Modify the number of --cores depending on your machine (minimum of 4 cores). Using more cores will also use more memory.

Warning

Since this is a subsampled dataset (<100M reads, too few for these tissue section size), there's very few cells that go beyond the UMI cutoffs set at the run-mode, for the generation of automated reports. You can change these to lower values. Otherwise, some rules (concerning automated reports) might fail if you run spacemake==0.7.9. If only rules that fail are related to automated_analysis, you can ignore the errors (important to use --keep-going), and still proceed with the rest of the workflow.

Quality control & troubleshooting

spacemake automatically creates html reports with convenient information about library QC and automated analysis (clustering, gene markers...).

These are found at the sample's folders (e.g., for mLN_S2):

$WORKDIR/spacemake/projects/mLN/processed_data/mLN_S2/illumina/complete_data/

inside the qc_sheets and automated_analysis subfolders.

  1. The folder qc_sheets contains html reports with basic visualizations like histograms of unique molecules and genes per spatial unit (e.g., meshed/pseudo-cells of default size), and other metrics such as PCR bias
  2. The folder automated_analysis contains different subfolders with different UMI thresholds, and the results of automated clustering, neighborhood analysis, and differential gene expression between clusters (i.e., marker gene analysis)

Here you can browse the QC reports we obtained for these (downsampled) data:

Taking a look at these files gives a first impression of the quality of the data:

  • Did the data yield the expected genes or molecules per ~cell with the chosen sequencing depth?
  • Can one tell the tissue structure apart from the background by looking at UMIs or genes?
  • Was the library efficiently amplified, or did the capture work well?
  • Are there any noticeable spatial artifacts, e.g., missing areas of tissue?

Next steps

After you successfully run spacemake, you can proceed with the specific steps of Open-ST data with the openst package.

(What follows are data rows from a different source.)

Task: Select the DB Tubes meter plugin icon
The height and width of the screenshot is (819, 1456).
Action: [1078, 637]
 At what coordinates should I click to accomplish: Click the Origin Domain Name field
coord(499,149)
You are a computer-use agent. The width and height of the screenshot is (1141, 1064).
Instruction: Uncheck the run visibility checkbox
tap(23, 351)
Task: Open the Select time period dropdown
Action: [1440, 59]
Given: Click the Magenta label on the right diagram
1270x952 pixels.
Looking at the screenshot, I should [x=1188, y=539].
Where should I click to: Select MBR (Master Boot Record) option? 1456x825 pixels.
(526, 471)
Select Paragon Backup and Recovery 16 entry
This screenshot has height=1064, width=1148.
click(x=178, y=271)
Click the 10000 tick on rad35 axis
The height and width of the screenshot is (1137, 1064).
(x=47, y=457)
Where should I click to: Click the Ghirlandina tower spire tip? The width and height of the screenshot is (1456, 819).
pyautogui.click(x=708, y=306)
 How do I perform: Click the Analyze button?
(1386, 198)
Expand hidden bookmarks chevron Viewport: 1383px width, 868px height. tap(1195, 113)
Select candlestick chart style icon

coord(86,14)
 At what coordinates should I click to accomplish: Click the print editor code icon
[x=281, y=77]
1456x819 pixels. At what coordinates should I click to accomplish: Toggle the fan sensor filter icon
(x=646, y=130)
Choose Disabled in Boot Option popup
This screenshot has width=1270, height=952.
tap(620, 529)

Otherwise, you can use the hexbin objects, which are a good approximation for expression at cellular resolution (but not suitable for subcellular localization, or neighborhood analysis).

These files are found at (e.g., for mLN_S2):

$WORKDIR/spacemake/projects/mLN/processed_data/mLN_S2/illumina/complete_data/dge/dge.all.polyA_adapter_trimmed.mm_included.spatial_beads.mesh_7_hexagon_puck_collection

These can be used for pairwise alignment to the images, but cannot be used for segmentation. In that case, you need to use the 0.6 µm-resolved spots, and not this 7 µm-side hexagon binning.

Also, these can be used for 3D registration, but we recommend using the segmented objects.